FOCUS: M.Video, Sberbank, Alfa-Bank team up to use blockchain in factoring - News Archive - PRIME Business News Agency - All News Politics Economy Business Wire Financial Wire Oil Gas Chemical Industry Power Industry Metals Mining Pulp Paper Agro Commodities Transport Automobile Construction Real Estate Telecommunications Engineering Hi-Tech Consumer Goods Retail Calendar Our Features Interviews Opinions Press Releases

FOCUS: M.Video, Sberbank, Alfa-Bank team up to use blockchain in factoring

By Yekaterina Yezhova

MOSCOW, Oct 23 (PRIME) -- Large Russian electronics retailer M.Video is moving ahead of the curve with Sberbank Factoring, a unit of Sberbank, and Alfa-Bank with the use of launch of blockchain, a famous distributed database technology in the financial industry, in factoring. Analysts said the partners, whose investment is seen at 100–200 million rubles, will sell the solution to other firms.

“Factoring is one of those directions where blockchain could cut costs in view of tens of thousands of documents a day, which are handled by people, and a human being is a very ineffective tool to check figures and fill in monotonous forms. The innovation will be applied to the market worth 2 trillion rubles and could save 200 million rubles per year in total for its users,” Finam analyst Leonid Delitsyn told PRIME.

M.Video’s Financial Director Yekaterina Sokolova said in a statement on October 13, when the consortium was made public, that an annual turnover of factoring operations between M.Video and its suppliers amounts to billions of rubles and tens of thousands of waybills earlier processed by hand, e-mail, phone, and paper documents.
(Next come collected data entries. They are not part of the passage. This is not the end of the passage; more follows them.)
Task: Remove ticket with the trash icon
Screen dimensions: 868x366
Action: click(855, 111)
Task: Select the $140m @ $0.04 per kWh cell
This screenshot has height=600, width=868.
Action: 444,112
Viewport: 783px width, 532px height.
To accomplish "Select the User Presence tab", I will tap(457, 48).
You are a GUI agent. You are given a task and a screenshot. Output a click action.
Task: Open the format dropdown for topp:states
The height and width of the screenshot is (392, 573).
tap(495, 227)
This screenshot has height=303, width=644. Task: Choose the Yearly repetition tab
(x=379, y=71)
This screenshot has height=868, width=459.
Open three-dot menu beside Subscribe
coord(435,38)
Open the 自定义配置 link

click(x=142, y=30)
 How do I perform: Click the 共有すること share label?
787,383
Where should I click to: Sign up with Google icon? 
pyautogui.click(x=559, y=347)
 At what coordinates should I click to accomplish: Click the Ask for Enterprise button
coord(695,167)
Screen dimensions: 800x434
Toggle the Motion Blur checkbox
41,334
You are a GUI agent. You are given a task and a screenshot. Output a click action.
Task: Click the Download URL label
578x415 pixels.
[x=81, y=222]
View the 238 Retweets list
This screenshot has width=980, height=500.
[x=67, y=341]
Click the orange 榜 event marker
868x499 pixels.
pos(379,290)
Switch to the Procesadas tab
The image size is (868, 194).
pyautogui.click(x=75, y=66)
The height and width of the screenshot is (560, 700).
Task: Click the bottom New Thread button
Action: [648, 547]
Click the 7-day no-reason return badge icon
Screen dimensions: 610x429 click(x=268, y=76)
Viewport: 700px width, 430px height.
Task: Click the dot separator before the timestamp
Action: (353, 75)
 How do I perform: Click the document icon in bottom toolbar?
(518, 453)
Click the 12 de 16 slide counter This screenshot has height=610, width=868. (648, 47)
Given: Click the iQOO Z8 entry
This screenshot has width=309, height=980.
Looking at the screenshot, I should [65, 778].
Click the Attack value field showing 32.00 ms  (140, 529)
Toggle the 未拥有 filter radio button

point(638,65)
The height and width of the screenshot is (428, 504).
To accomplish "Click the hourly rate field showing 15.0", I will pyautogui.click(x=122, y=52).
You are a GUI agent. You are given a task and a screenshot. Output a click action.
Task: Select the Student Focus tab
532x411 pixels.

Blockchain automatized checking of shipping documents and helps avoid the risk of confidentiality leaks and fraud, reduce operating costs, speed up and facilitate factoring payments.

“Blockchain technologies are available and easy to integrate, which is good for our suppliers. Every fifth M.Video partner uses blockchain for factoring. We plan to engage the bulk of banks-factors to the blockchain platform gradually this year,” she said then.

The companies launched an open blockchain platform for factoring operations, which can be joined by an unlimited number of banks and factoring companies with all information on deals kept confidential. Factoring is a financial transaction and a type of debtor financing in which a business sells its accounts receivable, invoices, to a third party, called a factor, at a discount.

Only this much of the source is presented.